Actua Corporation
- Industry: Business-to-business
- Founded: March 4, 1996; 30 years ago
- Founder: Ken Fox Buck Buckley
- Defunct: April 18, 2018; 8 years ago
- Fate: Underwent liquidation
- Headquarters: Radnor, Pennsylvania

= Actua Corporation =

Defunct venture capital firm

Actua Corporation was a venture capital firm. During the dot com bubble, the company had a market capitalization of over $50 billion. The company was originally known as Internet Capital Group, Inc. and changed its name to Actua Corporation in September 2014. In April 2018, the company underwent liquidation.

==History==
===Incubator===
In March 1996, Ken Fox, director of West Coast operations at Safeguard Scientifics, and Buck Buckley, a former vice president of acquisitions for Safeguard Scientifics, formed Internet Capital Group (ICG), a venture capital firm focused on business-to-business e-commerce. Fox saw the opportunity as "the biggest wealth-creation opportunity the world has ever seen". Following the "keiretsu" model used by Safeguard Scientifics, the company was heavily involved in the operations of the companies in which it invested and the start-ups would do business with each other.

One of ICG's first investments was a website called Water Online. Under the guidance of ICG, in late 1997, Water Online hired Mark Walsh, head of AOL's B2B division, as CEO. The company changed its name to VerticalNet, expanded, and became a public company, albeit with limited revenue. Unlike traditional venture capitalists, Buckley and Fox envisioned that ICG would hold most of its investments for ten years or longer.

In February 1999, the company converted to a C corporation. In May 1999, it raised $90 million of funding via a convertible bond issue.

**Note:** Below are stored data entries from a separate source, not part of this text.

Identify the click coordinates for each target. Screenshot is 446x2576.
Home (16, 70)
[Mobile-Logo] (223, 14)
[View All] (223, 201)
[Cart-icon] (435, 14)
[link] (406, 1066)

In August 1999, the company became a public company via an initial public offering, offering 14.9 million shares at $12 each; shares doubled in value in their first day of trading. IBM bought 3.75 million shares at the IPO price of $12 per share and Dell Computer bought 1 million shares. Safeguard Scientifics was the largest shareholder. At the time of the IPO, ICG held stakes in 35 companies. At the end of its first month as a public company, boosted with buy recommendations from Henry Blodget, the stock traded at $58/share.

By December 1999, the stock was trading at over $200 per share, making Buckley and Fox billionaires on paper. The company was valued at nearly $60 billion, making it the 3rd largest Internet company by market capitalization behind AOL and Yahoo!. By then, the company had invested $300 million in 39 start-ups and had a staff of 29 people to manage and advise those companies. In the fourth quarter of 1999, GE Capital sold its shares in the company. In December 1999, the company raised over $1 billion in additional capital. That month, the company established a European operation, with an office in London. With a gain of 2733%, the stock was the best performing initial public offering of 1999.

By February 2000, the stock had declined 41% from its peak. That month, the company said it expects to see losses for the "foreseeable future". By early 2000, the company had invested $1.4 billion in 61 start-up firms. By April 2000, during the bursting of the dot-com bubble, its stock was trading at $35/share. In May 2000, the company invested $35 million to form an online patent exchange with IBM. Losses accelerated that year. By October 2000, the stock was trading at $9/share. In November 2000, the company announced plans to cut its staff by 35% and take a charge of $25 million to $30 million. It cut back its investments in Q3 2000 to $120 million, from $417 million in the previous quarter. By December 2000, the company had investments in 80 companies, all of which were involved in business-to-business Internet services.

In October 2001, after the September 11 attacks, the stock traded for 51 cents per share.

Two years after its peak in March 2000, the company had a market capitalization of $200 million, down 99.5%.

===Liquidation===
In February 2013, the company sold its stake in Channel Intelligence to Google for $60 million in proceeds. In December 2013, the company sold Procurian to Accenture for $375 million.

In September 2014, when the company changed its name to Actua Corporation, its stock was trading around $20 per share and was worth approximately $700 million.

In October 2016, the company sold Govdelivery to Vista Equity Partners for $153 million. In December 2017, the company sold its interests in VelocityEHS and Bolt Solutions for $328 million.

In January 2018, the company sold FolioDynamix for net proceeds of $166.3 million. In April 2018, the company underwent liquidation.